Those questions were a roadmap to a clean rebuttal. They were also a test.

The response came, but it did not follow the roadmap. It drew a target.

Cash Court Queen Attacks: Punches the Reporter to Miss the Facts

Carl Devine’s answer arrived on January 28, and it did not read like a factual rebuttal. It read like a broadside. His “Notice of Filing” told the court the article was spreading fast, warned there was “no telling” how far it had gone, and then pivoted to the reporter.

Devine urged the judge to focus on Richard Luthmann’s past—his federal conviction, his disbarment, and a string of old headlines—while describing the situation as “very scary,” “concerning,” and “alarming” for the court and the parties.
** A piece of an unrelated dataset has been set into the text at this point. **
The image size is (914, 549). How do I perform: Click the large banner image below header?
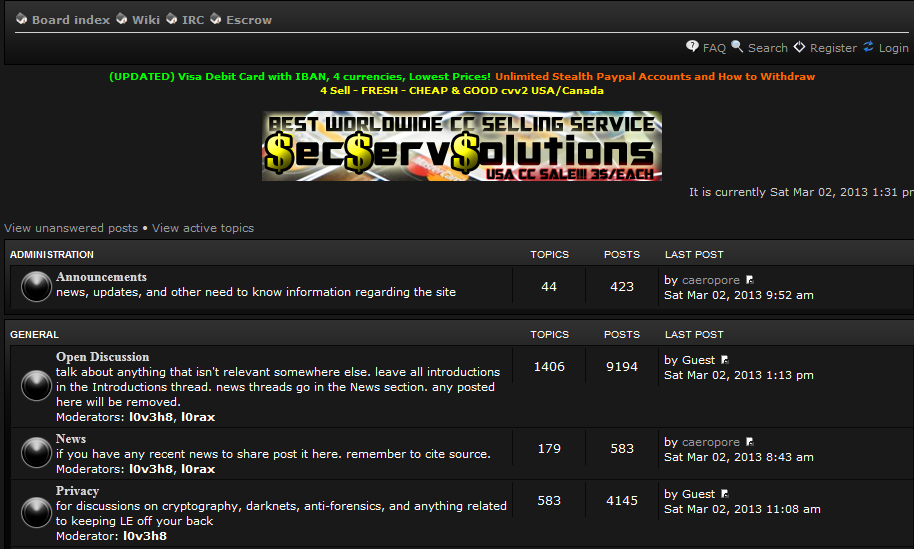click(462, 146)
“I found that both surprising and unsurprising at the same time,” Luthmann said. “Unsurprising because these crooks have no answers for their Designer Child Trafficking. Surprising because I though Carl Devine liked the coverage.”

Cash Court Queen Attacks: Apparently, Carl Devine likes Luthmann and company’s journalism. Contrary to the open court assertions, we can tell exactly how far the articles had spread: Devine Law Group, PLLC, 300 East Main Street, Lexington, KY 40507 is one place.

What the filing did not do is what matters. It did not identify a single statement in the article and demonstrate its falsity with documents or sworn testimony.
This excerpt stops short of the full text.